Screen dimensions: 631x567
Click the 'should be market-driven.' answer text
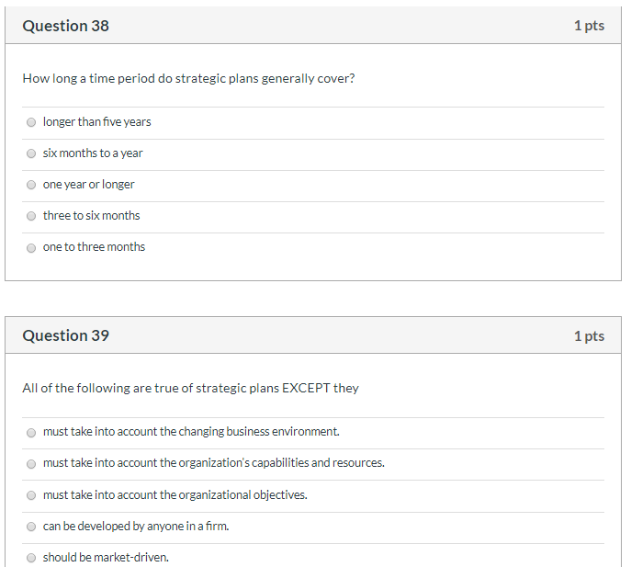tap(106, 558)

--

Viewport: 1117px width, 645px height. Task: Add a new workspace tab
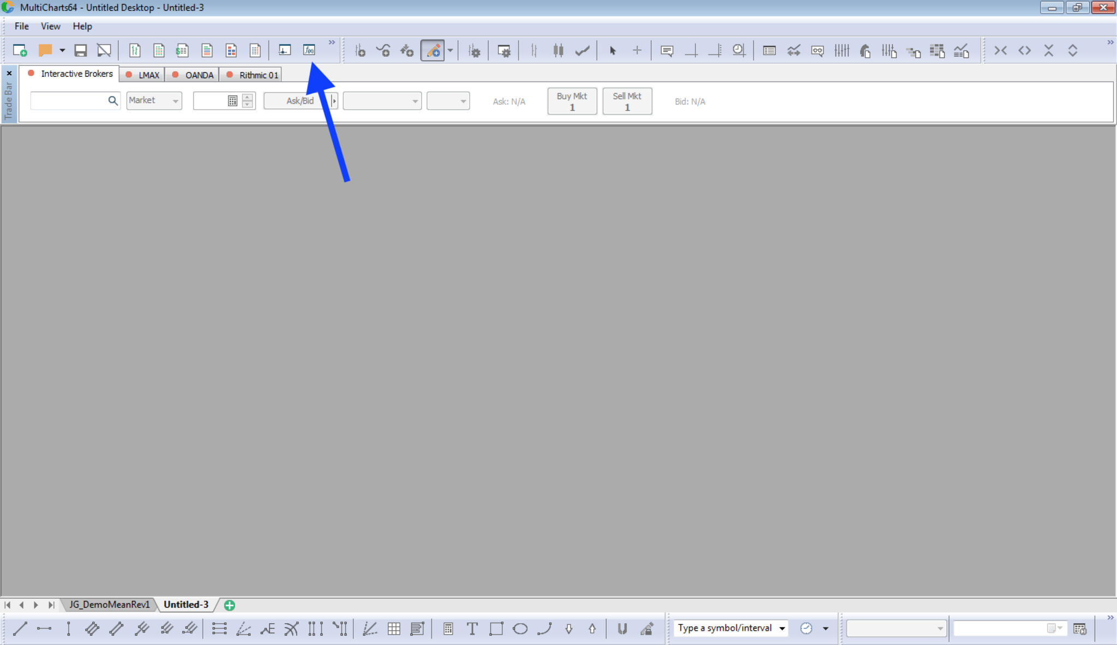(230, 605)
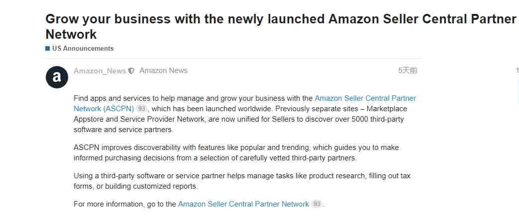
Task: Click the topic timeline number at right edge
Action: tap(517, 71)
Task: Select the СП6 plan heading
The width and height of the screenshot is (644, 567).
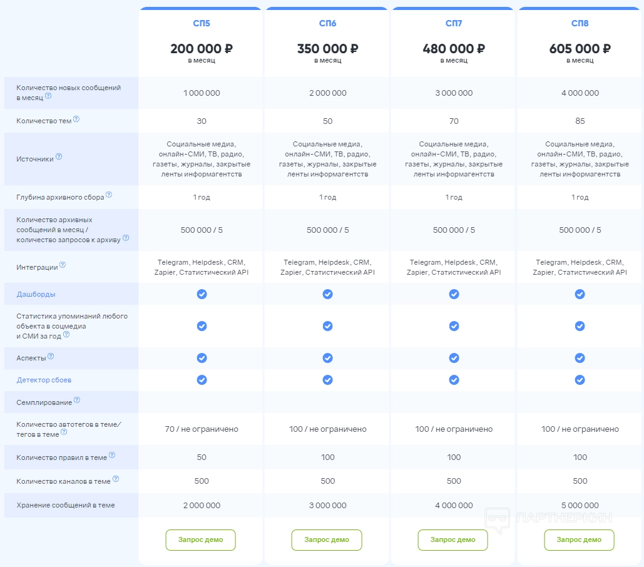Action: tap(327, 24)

...

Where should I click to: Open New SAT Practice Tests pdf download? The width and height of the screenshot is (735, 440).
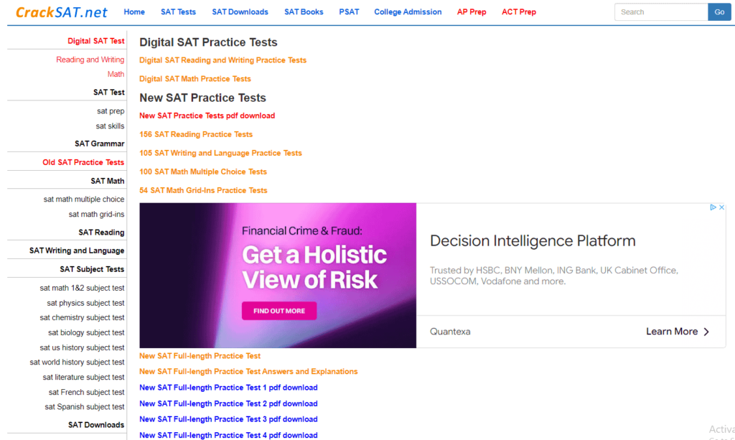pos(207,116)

> [Task requirements]: Switch "answer text" to "option label" in the entries, starting at the line that has "Screen dimensions: 631x567" and stopping after the line that has "tap(106, 558)". Write those lines out again with nothing else changed, and leave the pictures out.

> [Result of this exercise]:
Screen dimensions: 631x567
Click the 'should be market-driven.' option label
tap(106, 558)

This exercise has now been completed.